It was amazing how useful maintenance closets could be. Large enough for a person to fit comfortably, never surveilled, rarely visited, and with access to most of a stations system. Jocasta watched through a spliced fiber feed as marines headed to the bank and then to the Huntsmen, locking down the ship and beginning a methodical search. The moved crisply, rifles at high port, sweeping methodically and professionally. It was a sight to see, and one that made Jocasta's lips turn up in a sad smile. The day was not long coming when the UNSG would abandon this sector as it strove desperately to keep itself together in face of powerful nobles and fiscal cut backs. She carefully counted the number of marines at the ship and at the bank, then slipped out.

Another benefit of maintenance closets was they usually had some spare clothes, and no one paid attention to a maintenance worker dressed in slightly ill fitting coveralls and a construction helmet.
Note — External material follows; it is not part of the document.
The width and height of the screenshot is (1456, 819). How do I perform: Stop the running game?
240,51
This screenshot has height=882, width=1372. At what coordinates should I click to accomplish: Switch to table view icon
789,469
She carried a tool box and moved with no particular purpose towards the docking arm currently occupied by the UNSG Cartagena. The destroyer bulked large beyond the view port, a slender dagger shaped vessel bulged out at the end to accommodate massive engine farings. It was a battered old tub, two generations out of frontline service but still being made to work out here in the bundu.
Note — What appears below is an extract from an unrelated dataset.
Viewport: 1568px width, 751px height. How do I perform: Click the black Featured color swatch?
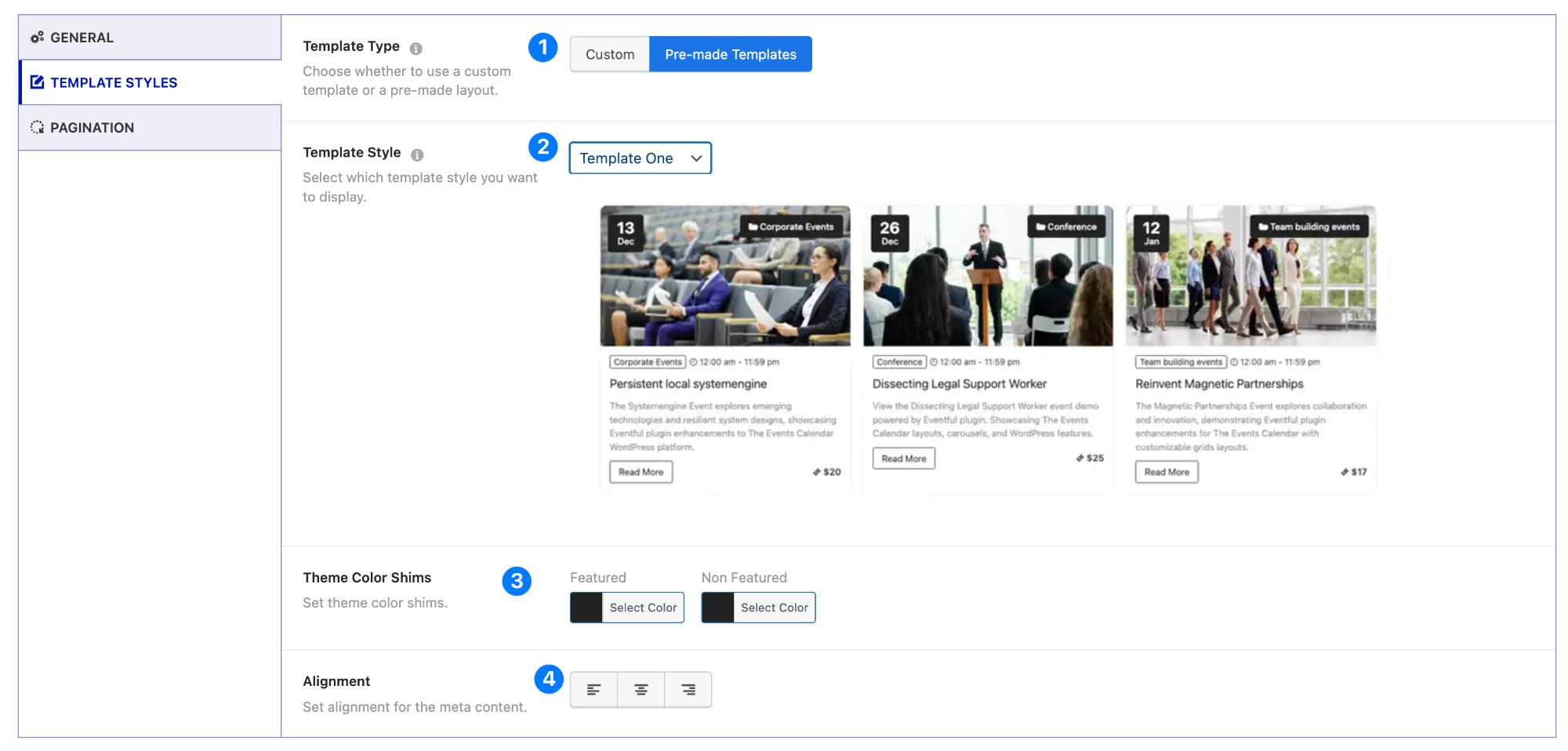coord(585,607)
Jocasta bought a pastry from a street vendor and took a seat where she could unobtrusively watch the ship. A single marine currently stood guard, the rest of the compliment having been dispatched. Opening her tool box she watched the progress of the rest of the marines on a hand held flatscreen which she had repurposed from a multimeter. She needed a distraction, but given that a platoon or so of marines had just commandeered and impounded the Huntsman-come-Artemis, she was fairly sure that just such a distraction would arise very soon.